# [TASK INSTRUCTIONS]
Pick up the essay on learning not to fear painting and keep writing from its last sentence onward.
===== PASSAGE PROVIDED
Learning to Not Fear Painting

Somewhere along the way I had the idea that I couldn’t draw or paint.  I don’t remember exactly where it came from, but I remember bits and pieces.  I remember an art class in high school where we had mini pencil drawings for homework.  We had to draw certain things:  toothpaste, a pencil, etc.  I could never get them perfect, so I never turned them in.  Eventually I dropped the class.

I don’t blame that art class or teacher at all.  I already had it in my head that I couldn’t do it and what I did do wasn’t good enough.  Right now I can think of a hundred different ways to draw a tube of toothpaste to make it interesting.  Too bad the adult me couldn’t go back and talk to the teenage me.

We were lucky enough to have a jeweler as an art teacher in our high school who offered jewelry class.  I was so excited.  I loved making beaded jewelry as child and I was thrilled to try my hand at metalsmithing.  Day one:  draw your design.  I dropped the class.  I feel so sad for the teenage me.  I want to tell her to just do it.  Ironic now, considering my business, I know.  No, I’m not a metalsmith, but I could have been if I wasn’t so scared.

I had a block where drawing was concerned.  A huge, Chinese Wall size block.  My friends were amazing artists.  My home still has paintings from my closest high school friend’s paintings.  I was so jealous of their abilities and talents.

I have no problem with not being good at something.  There are tons of things I will never be good at.  For example, algebra (I still don’t understand why we need it at all.....does anyone use it as an adult?), among many other things.

The problem was I really wanted to be an artist.

I had natural talent at music, so I focused on that throughout high school and college.  I was good at it.  I enjoyed it.  I was passionate about it for a time.  Actually, I’m still really passionate about music, but in a different way.  I learned to play many different instruments.  In fact, there’s a trumpet at Building Character that I just surprised myself at still (sort of) being able to play.  (I was a woodwinds girl, but I learned to play as many instruments as possible.) 

I made great friends, had a lot of fun and have the best memories (and some of my darkest points, too, honestly) because of music.

But I really wanted to be an artist.

Now I’m an adult.  I’m grown.  I don’t really care too much about what anyone thinks of me.  Several years ago I started making jewelry again in my own way.  Some people get it, other people don’t.  That is all fine and perfect.  I’m at peace.  I even draw designs before I make them sometimes - with no fear!
==========
===== MATERIAL PROVIDED
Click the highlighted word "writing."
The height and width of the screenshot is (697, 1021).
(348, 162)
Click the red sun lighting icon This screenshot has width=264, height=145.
==========
# [ANSWER TO THIS PROBLEM]
Several months ago I used an A.C. Moore coupon to purchase a nice watercolors set at a great deal.  I felt brave and that I wanted to try it. 

And it sat there.  Unopened.  Beautiful.  Perfect.  Unopened.
Then I was getting married.  I handmade everything for my wedding.  Every detail.  I had a design for my invitations and couldn’t find the right stamp.  My wedding was green (eco-friendly + the color green!) by the river, and in the woods and I wanted bare trees on everything.  I couldn’t find what I wanted.  Then it hit me:  I’ll paint them.
I tried it and I loved how the invitations turned out.  I also didn’t have a fear in the world that it wouldn’t work out.  I knew it would be perfect and it was.

What’s more, I loved painting.  I love the feel of the bush in my hand.  I love watching the paint get put down on the paper.  It’s not as much about the end result as the process. 

I felt very connected to each and every invitation because I painted each one.  I also designed every other aspect and put them together, too, but I felt most connected with the painting.

I just painted plain brown branches.  And I haven’t really painted anything other than trees so far.  It’s a start, though.  I plan to continue.

I’m sorry that I missed out on all those years of art.  If I would have just done it for myself and not for an art teacher or my artistic friends or anyone else, I could have been enjoying myself much sooner.  I doubt if I would have been an art major instead of a music major, but I would have realized so much earlier that it’s okay to not be perfect.  My favorite artists aren’t the ones who paint realistically anyway! 

If there is something you are wanting to try out:  drawing, painting, scrapbooking, jewelry making, sewing, etc., etc., etc..... DO IT!  Nothing bad will happen, I promise you.  Do it for yourself.  If you don’t like the outcome, don’t show it to anyone!  If you want to try again, do it.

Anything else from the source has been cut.